Kerala and the keralites are known for Ayurveda and ite related medicines. Today, it is a unique, indispensable branch of medicine, a complete naturalistic system that depends on the diagnosis of your body's humours, vata, pitta and kapha - to achieve the right balance. Kerala is also known as the Land of Ayurveda. The people of Kerala are known for their handicraft items especially the carvings in rosewood and sandalwood. Kerala also gets a unique identity of colouring or painting the body parts with henna and related colours.

Kerala Food
The cuisine of Kerala is linked in all its richness to the history, geography, demography and culture of the land. Kerala cuisine has a multitude of both vegetarian and non-vegetarian dishes prepared using fish, poultry and red meat.

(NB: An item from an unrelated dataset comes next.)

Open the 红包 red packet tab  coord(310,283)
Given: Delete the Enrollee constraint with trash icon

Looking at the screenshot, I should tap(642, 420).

Coconuts grow in abundance in Kerala, and consequently, coconut kernel, (sliced or grated) coconut cream and coconut milk are widely used in dishes for thickening and flavouring. Kerala's long coastline, numerous rivers and backwater networks, and strong fishing industry have contributed to many sea and river food based dishes. Rice and cassava (Tapioca) form the staple food of Kerala. All main dishes are made with them and served along with Kootan; the side dishes which may be made from vegetables, meat, fish or a mix of all of them. The main dish for lunch and dinner is boiled rice. The Kerala breakfast shows a rich variety; the main dishes for which are made from rice flour, or fresh or dried cassava. Owing to the weather and the availability of spices, the Kerala cuisine is richly spicy especially the hot ones -chili, black pepper.

Kerala Occupation
With excellent agro-climatic conditions, Kerala excels in agriculture which includes cultivation of plantation crops like tea, coffee, rubber, coconut, cardamom, pepper, etc. Major part of the Kerala economy is from agriculture. The farming community involves a lot of animal husbandry. They are major exporters of spices. The people's commercial and cultural life is influenced by the fishing of the people leading to major fishing indutries.Motorization of boats, better storage, and more efficient marketing have been undertaken during the past twenty-five years. Though fishing is not a source of life for the Keralites but still lots of fresh sea fish are exported to various parts of the country. Kerala is also known for its traditional industries like coir, handlooms, and handicrafts. There are both small scale and large scale industries which employ more than one million Malayalis. Kerala contributes at least 96 percent of India's entire yield of pepper and 91 percent of natural rubber which is produced by the people of Kerala.

Raja Ravi Varma - From Travancore is a great painter who showed a blend of Indian and European art techniques.

Kavalam Narayana Panicker - renowned dramatist and poet.

Irayimman Thampi - Famous Carnatic musician as well as a music composer from Kerala.

Arundhathi Roy - Award winner for the Booker prize.

Shobana - Famous Bharatanatyam dancer.